__DATA TO EXAMINE__
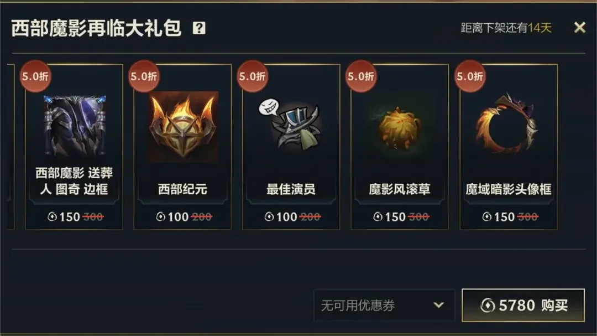Select the 最佳演员 emote icon
This screenshot has width=597, height=336.
pyautogui.click(x=291, y=126)
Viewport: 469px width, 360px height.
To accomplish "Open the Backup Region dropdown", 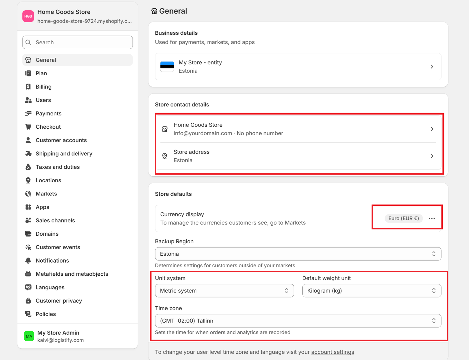I will click(298, 254).
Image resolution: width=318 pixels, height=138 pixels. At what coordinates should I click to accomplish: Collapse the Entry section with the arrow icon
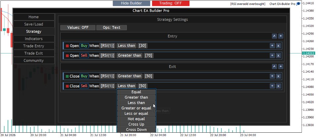click(x=274, y=36)
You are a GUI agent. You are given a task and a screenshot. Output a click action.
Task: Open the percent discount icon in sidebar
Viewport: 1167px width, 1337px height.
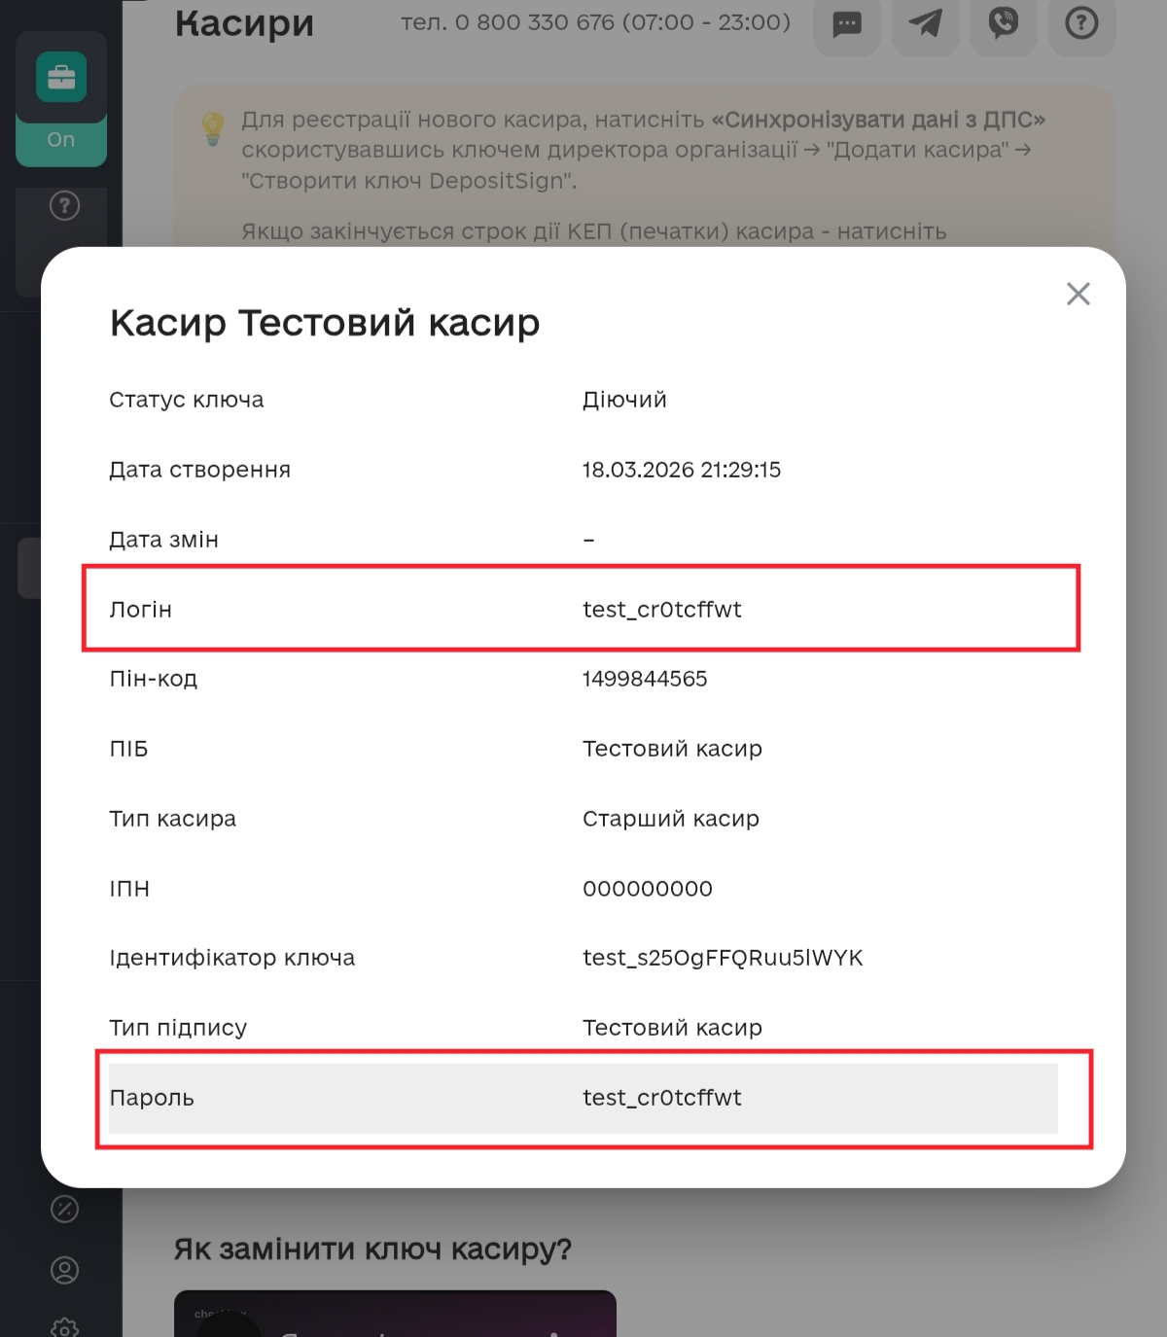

__TASK INSTRUCTIONS__
Within the material, count each line that includes the word "Viewport", and give the total by itself.

__SOLUTION TO THIS EXERCISE__
2